At every age of our life we are not done with Christ. At each stage of our life we come back to him with different experiences behind us, different expectations. And these different experiences and expectations mean that we meet Christ in slightly different ways. At each stage of our lives we can still grow and mature in the art of loving our fellow human beings, the art of graciously meeting the challenges that life sends our way, the art of trusting God’s faithfulness.
We may look forward to the year to come with hope or with anxiety. For some it will be a time of new opportunities: the birth of a child or grandchild, the beginning of a friendship or even a marriage, new possibilities of work or education or retirement. For others, the shadows will loom large: the fear of sickness or debility; the anxiety of a marriage or other important relationship in crisis; the cloud of uncertain work prospects. We don’t know what the year will bring: much that worries us may turn out better than we fear, many of our hopes may be dashed. But we can meet Christ in whatever comes our way. Whether joy or sorrow or just ordinary everyday life — if we, like the Magi seek Christ in new and unknown places, if we look for signs of God’s faithfulness and love in every blessing and every challenge that comes our way, then we shall find him there.
And this is ultimately the meaning of the season of Epiphany. It is the time in the church year in which we meditate on and celebrate Christ’s appearance among us.

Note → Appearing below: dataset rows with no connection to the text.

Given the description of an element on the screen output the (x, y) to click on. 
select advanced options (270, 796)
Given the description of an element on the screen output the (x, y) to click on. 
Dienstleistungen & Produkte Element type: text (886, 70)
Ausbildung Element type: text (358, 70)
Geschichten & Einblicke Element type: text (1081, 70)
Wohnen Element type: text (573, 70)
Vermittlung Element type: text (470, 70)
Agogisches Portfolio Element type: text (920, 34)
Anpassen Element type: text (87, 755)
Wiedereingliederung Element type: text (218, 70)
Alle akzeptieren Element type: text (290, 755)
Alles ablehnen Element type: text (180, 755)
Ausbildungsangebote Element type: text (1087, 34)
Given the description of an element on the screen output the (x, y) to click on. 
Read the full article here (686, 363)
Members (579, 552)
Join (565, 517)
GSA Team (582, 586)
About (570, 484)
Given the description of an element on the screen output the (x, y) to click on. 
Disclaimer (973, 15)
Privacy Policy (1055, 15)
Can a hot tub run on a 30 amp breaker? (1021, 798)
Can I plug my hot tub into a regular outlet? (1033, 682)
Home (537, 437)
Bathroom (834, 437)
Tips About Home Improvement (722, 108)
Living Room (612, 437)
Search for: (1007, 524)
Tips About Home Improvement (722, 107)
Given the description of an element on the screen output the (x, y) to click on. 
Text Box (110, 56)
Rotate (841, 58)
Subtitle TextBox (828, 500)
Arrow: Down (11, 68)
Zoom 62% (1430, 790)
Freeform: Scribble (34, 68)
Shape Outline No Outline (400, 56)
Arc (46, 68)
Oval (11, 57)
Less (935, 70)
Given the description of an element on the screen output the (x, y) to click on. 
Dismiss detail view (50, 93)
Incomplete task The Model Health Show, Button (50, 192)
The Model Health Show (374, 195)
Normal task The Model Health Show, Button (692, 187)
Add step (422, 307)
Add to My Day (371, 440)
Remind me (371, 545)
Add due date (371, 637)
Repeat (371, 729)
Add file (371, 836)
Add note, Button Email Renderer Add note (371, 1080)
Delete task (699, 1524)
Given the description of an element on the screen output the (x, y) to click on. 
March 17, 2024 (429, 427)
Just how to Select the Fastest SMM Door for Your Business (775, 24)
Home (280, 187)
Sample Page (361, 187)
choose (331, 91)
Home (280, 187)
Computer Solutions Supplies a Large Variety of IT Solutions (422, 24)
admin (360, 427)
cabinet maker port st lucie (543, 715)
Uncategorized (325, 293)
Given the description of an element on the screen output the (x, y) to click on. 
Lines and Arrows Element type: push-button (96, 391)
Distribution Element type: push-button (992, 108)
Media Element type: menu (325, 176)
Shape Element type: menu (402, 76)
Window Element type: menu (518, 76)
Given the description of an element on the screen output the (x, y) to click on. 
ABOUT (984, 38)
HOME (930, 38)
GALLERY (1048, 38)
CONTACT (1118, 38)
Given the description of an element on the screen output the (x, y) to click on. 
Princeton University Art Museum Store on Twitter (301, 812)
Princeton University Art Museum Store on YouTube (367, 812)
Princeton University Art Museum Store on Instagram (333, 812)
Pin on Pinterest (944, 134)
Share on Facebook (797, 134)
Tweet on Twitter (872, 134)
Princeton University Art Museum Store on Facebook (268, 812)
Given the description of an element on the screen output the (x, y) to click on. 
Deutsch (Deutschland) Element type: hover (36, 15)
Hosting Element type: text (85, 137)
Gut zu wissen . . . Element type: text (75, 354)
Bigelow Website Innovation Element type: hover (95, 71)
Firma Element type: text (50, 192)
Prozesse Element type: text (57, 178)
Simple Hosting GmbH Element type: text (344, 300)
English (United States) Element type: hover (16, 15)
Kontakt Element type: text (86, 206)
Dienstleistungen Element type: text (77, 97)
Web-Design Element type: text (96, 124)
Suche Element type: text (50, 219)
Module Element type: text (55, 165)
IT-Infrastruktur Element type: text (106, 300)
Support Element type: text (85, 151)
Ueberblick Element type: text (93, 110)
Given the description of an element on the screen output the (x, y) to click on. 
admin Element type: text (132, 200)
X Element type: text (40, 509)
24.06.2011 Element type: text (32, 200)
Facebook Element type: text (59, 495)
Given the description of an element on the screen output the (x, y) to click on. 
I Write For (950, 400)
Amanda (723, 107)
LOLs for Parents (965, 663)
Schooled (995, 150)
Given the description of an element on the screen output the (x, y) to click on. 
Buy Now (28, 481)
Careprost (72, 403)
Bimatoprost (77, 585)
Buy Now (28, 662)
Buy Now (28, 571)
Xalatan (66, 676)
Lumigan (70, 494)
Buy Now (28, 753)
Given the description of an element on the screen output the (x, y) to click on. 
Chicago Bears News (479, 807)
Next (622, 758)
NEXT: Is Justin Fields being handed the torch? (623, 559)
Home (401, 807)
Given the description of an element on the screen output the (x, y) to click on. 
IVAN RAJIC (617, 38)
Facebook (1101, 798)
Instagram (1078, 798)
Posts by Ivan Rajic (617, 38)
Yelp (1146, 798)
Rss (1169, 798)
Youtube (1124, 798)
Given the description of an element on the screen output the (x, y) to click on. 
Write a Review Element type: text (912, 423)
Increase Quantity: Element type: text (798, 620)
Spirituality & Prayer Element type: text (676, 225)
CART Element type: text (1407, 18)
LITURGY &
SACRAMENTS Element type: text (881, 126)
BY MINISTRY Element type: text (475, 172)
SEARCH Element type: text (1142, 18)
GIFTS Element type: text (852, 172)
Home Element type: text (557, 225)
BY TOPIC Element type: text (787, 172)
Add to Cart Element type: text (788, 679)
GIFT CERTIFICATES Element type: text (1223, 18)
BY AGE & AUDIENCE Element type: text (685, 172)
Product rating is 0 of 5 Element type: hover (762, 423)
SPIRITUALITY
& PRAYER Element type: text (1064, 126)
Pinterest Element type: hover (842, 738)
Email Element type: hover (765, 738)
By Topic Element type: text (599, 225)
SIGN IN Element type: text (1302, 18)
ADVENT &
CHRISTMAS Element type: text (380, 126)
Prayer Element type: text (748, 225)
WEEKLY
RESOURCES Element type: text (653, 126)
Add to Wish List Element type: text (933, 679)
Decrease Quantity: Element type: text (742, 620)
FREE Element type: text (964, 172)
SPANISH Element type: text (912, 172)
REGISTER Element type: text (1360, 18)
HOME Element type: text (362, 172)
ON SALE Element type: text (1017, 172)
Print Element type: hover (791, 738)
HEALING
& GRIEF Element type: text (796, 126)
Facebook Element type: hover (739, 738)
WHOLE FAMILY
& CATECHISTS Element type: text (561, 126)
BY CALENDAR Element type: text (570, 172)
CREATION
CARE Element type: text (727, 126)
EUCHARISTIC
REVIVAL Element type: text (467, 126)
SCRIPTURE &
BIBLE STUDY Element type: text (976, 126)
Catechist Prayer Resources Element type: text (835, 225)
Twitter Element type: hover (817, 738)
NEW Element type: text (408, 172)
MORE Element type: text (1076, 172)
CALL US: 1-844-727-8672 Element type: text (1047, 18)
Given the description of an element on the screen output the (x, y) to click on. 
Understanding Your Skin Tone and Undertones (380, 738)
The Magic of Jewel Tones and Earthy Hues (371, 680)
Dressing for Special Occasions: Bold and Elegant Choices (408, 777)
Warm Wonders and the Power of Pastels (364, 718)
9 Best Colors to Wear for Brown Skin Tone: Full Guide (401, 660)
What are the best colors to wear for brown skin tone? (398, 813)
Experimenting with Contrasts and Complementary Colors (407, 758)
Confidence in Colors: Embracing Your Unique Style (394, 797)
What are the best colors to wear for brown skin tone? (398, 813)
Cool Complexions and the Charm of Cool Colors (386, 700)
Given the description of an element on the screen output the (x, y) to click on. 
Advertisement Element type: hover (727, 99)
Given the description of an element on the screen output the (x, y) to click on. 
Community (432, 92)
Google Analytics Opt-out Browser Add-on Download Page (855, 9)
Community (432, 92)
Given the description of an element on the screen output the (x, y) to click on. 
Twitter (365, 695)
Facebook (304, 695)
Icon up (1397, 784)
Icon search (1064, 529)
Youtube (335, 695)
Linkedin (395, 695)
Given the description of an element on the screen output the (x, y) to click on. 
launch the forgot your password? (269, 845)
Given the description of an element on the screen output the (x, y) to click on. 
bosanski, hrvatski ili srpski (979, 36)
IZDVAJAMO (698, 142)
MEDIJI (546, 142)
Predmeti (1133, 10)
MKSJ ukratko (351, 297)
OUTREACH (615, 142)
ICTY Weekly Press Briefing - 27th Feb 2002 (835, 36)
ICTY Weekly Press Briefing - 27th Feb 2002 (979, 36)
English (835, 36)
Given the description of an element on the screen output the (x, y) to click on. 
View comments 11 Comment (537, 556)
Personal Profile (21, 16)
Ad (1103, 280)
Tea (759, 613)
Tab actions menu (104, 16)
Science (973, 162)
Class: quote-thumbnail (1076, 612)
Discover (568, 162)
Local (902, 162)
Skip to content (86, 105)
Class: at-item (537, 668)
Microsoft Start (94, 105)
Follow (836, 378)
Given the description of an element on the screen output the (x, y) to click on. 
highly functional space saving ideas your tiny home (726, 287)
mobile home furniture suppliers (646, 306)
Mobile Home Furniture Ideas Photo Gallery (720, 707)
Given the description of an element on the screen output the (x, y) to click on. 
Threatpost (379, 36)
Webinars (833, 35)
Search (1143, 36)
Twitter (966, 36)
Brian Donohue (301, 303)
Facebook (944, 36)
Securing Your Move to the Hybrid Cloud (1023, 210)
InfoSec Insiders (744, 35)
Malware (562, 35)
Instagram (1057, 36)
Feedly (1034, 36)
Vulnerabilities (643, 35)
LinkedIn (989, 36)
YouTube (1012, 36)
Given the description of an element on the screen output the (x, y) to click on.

We tend to associate Epiphany with images of light and glory, clear, intense, pure and heavenly: the star of the Magi; the words of Isaiah “Arise, shine, for your light is come”; the ceremony of Candlemas; the Transfiguration, which ends Epiphany in the new calendar. But while this may be the idiom of the season, it expresses a reality that is more down to earth.
God’s true epiphany is not in brilliance like as the sun, but in the babe in the stable. The Word became flesh, and dwelt among us. And it is in the flesh, in the struggle and passion and frailty of human life in the flesh – our life – that we most intimately encounter God. God has chosen to dwell among us: it is in our communities, in our difficult and awkward attempts to live with one another, to give and receive love, that God meets us with his love.
This the Magi had to learn, having come so far: that it is here, in the mystery of human life, not in the mystic and speculative realm of the stars, that God gives himself to us. May God grant us grace and open our eyes and hearts, that we may see and know God’s presence in each stage of our lives, and particularly in the joys and struggles of the coming year.